Chapter 5. The SCI virtual machine

Table of Contents
Introduction
Interpreter initialization and the main execution loop
The SCI Heap
The Sierra PMachine
Kernel functions

Introduction

Script resources

Like any processor, the SCI virtual machine is virtually useless without code to execute. This code is provided by script resources, which constitute the logic behind any SCI game.

In order to operate on the script resource, those first have to be loaded to the heap. The heap is the only memory space that the VM can work on directly (with some restrictions); all other memory spaces have to be used implicitly or explicitly by using kernel calls. The heap also contains a stack, which is heavily used by SCI bytecode.
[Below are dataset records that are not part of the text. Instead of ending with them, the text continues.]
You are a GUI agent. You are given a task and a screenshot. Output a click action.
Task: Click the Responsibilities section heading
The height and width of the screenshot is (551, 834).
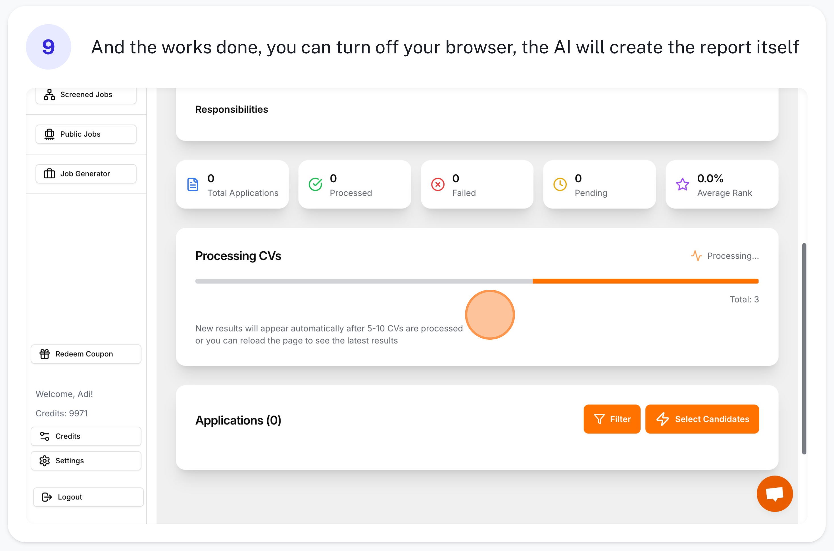click(x=232, y=110)
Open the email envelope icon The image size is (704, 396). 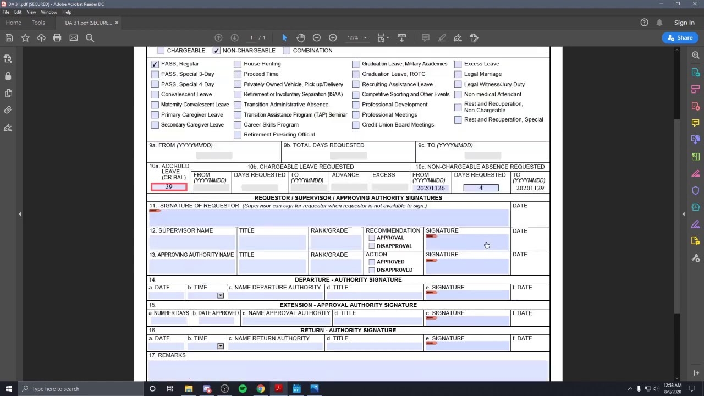74,38
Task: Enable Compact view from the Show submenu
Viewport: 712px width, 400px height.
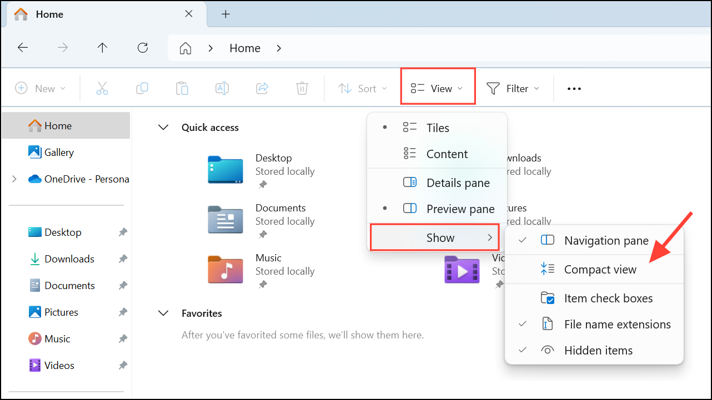Action: pos(600,269)
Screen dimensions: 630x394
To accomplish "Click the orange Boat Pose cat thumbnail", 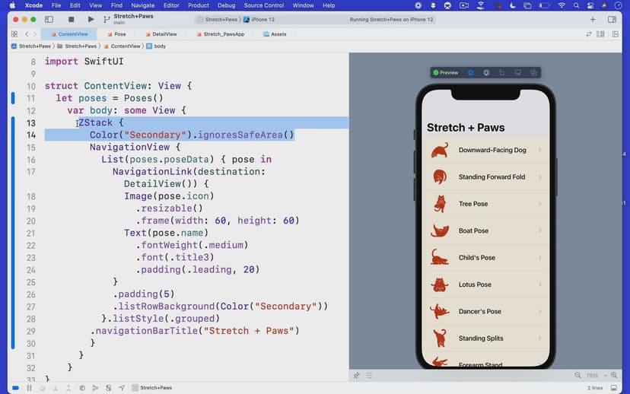I will 440,230.
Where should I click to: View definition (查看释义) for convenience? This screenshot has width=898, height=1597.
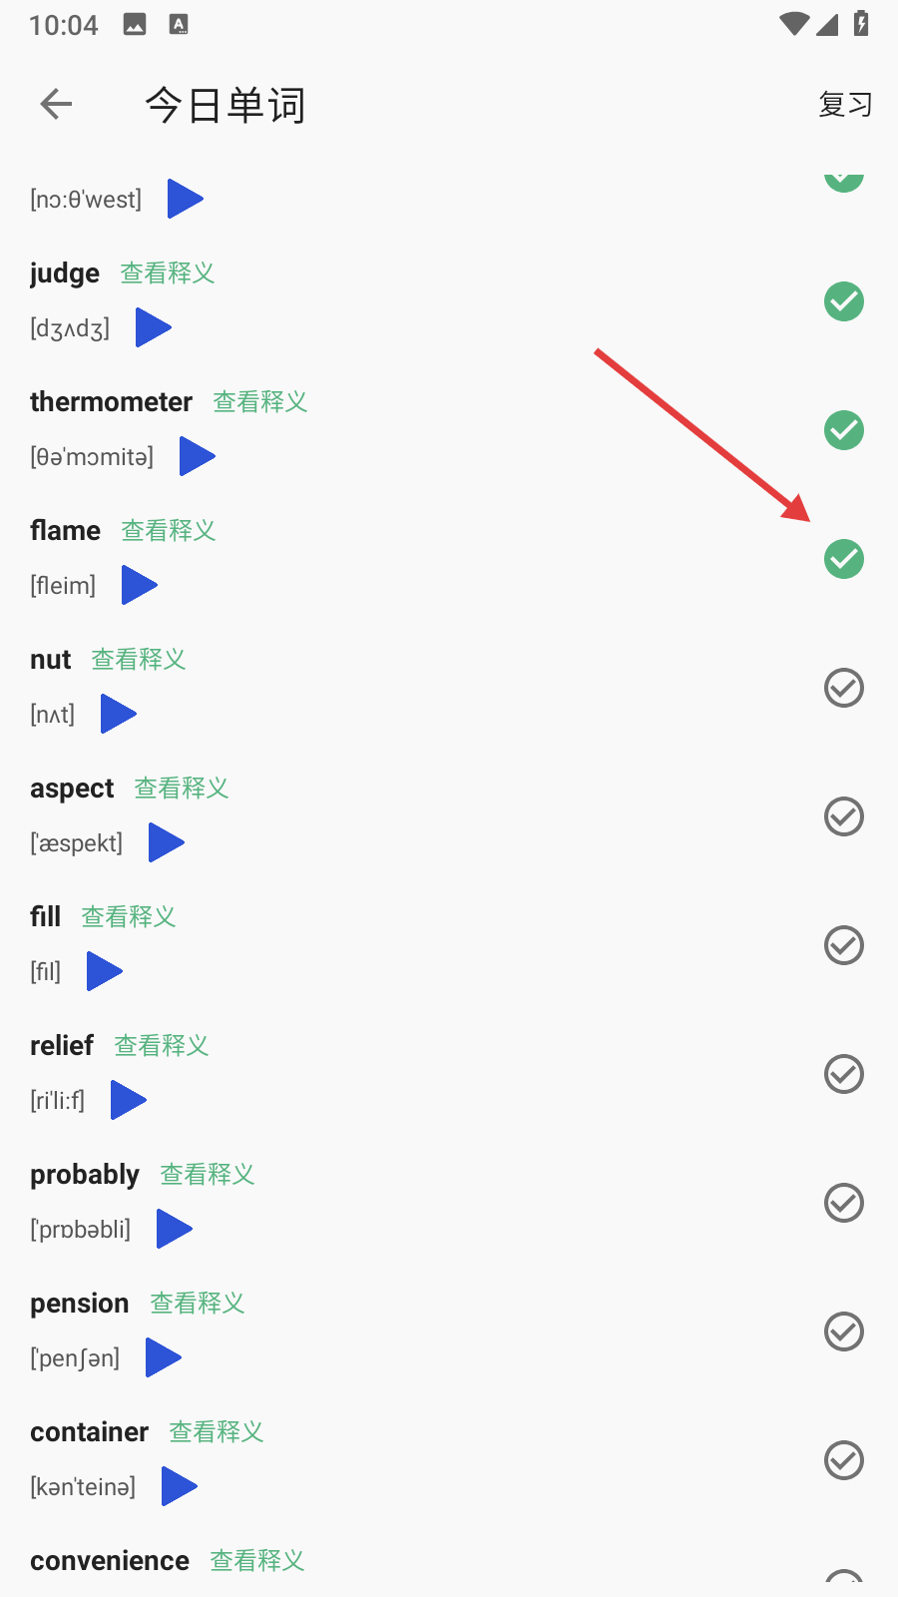pos(257,1560)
Each script resource may contain one or several of various script objects, listed here:

Type 1: Object
Type 2: Code
Type 3: Synonym word lists
Type 4: Said specs
Type 5: Strings
Type 6: Class
Type 7: Exports
Type 8: Relocation table
Type 9: Preload text (a flag, rather than a real section)
Type 10: Local variables

Standard SCI0 scripts (of post-0.000.396 SCI0, approximately) consist of a four-byte header, followed by a list of bytes:

[00][01]: Block type as LE 16 bit value, or 0 to terminate script resource
[02][03]: Block size as LE 16 bit value; includes header size
[04]...: Data

The code blocks contain the SCI bytecode that actually gets executed. The export block (of which there may be only one (or none at all)) contains script-relative pointers to exported functions, which can be called by the SCI operations calle and callb. The local variables block, which stores one of the four variable types, is used to share variables among the objects and classes of one script.
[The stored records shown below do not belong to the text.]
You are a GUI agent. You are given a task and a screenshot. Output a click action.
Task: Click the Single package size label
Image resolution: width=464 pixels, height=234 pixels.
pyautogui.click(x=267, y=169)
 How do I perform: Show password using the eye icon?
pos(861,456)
But the most important script members are Objects and Classes. As in the usual OOP terms, Classes refer to object prototypes, and Objects are instantiated Classes. However, unlike most OOP languages, SCI treats the base class very similar to objects, so that they may actually get called by the SCI bytecode. Therefore, they also have their own space for selectors (see below). Also, each object or class knows which class it inherits from and which class it was instantiated from (in the case of objects).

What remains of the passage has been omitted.